Exercise input
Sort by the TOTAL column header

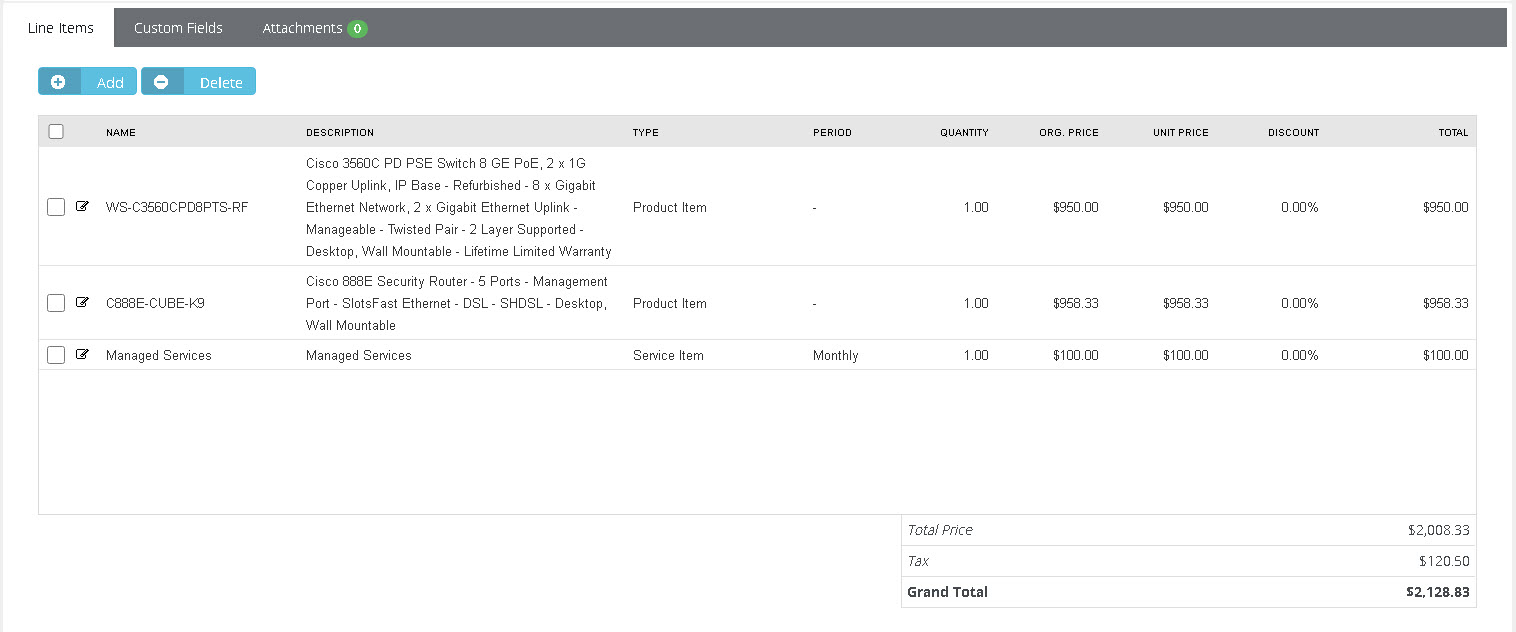pyautogui.click(x=1453, y=132)

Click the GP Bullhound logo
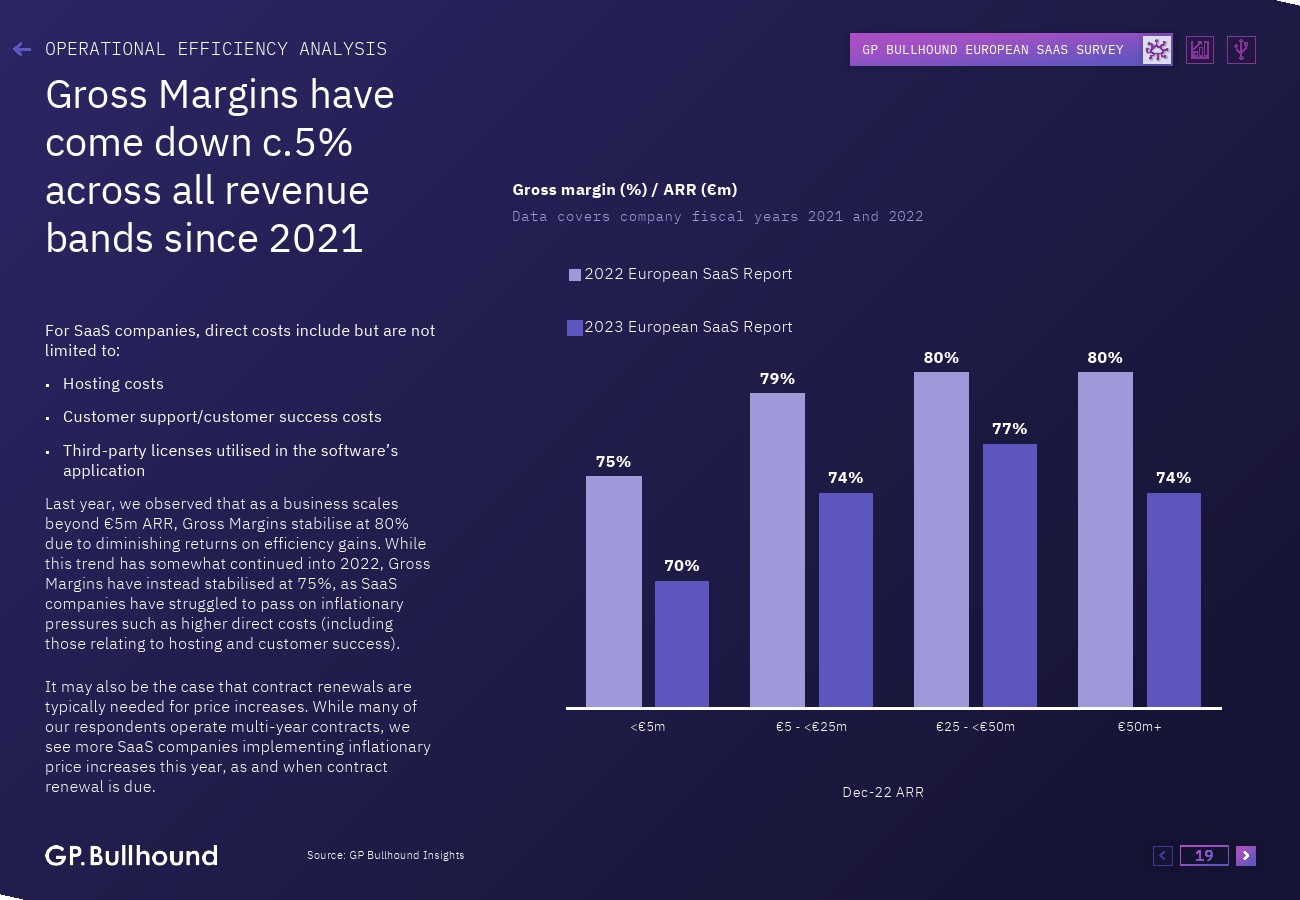coord(131,855)
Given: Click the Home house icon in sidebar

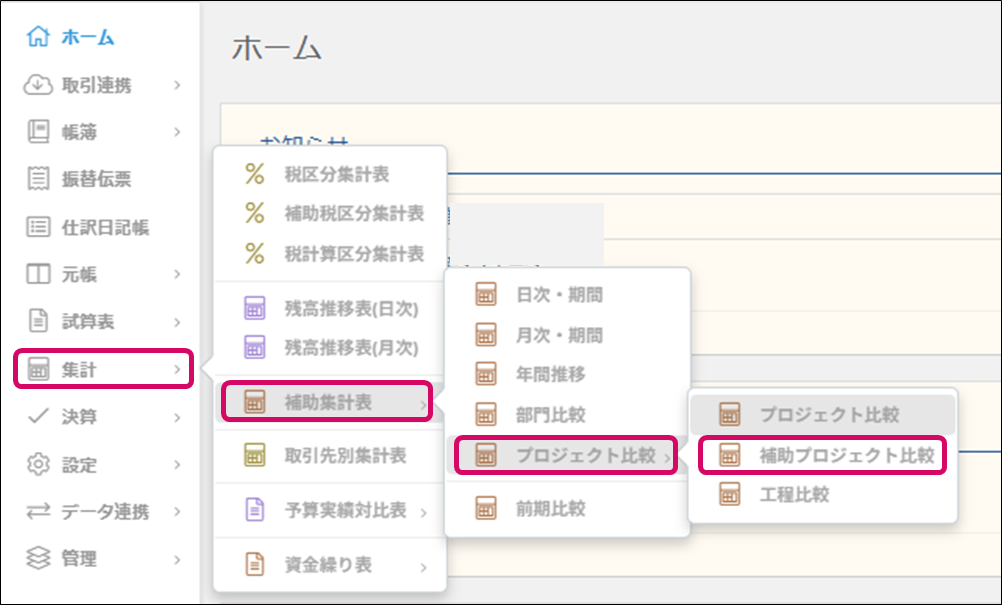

Assignment
Could you copy the listing above exactly, without its pictures?

Your response
Sort by the TOTAL column header

pyautogui.click(x=1453, y=132)

Click the GP Bullhound logo
coord(131,855)
Given: Click the Home house icon in sidebar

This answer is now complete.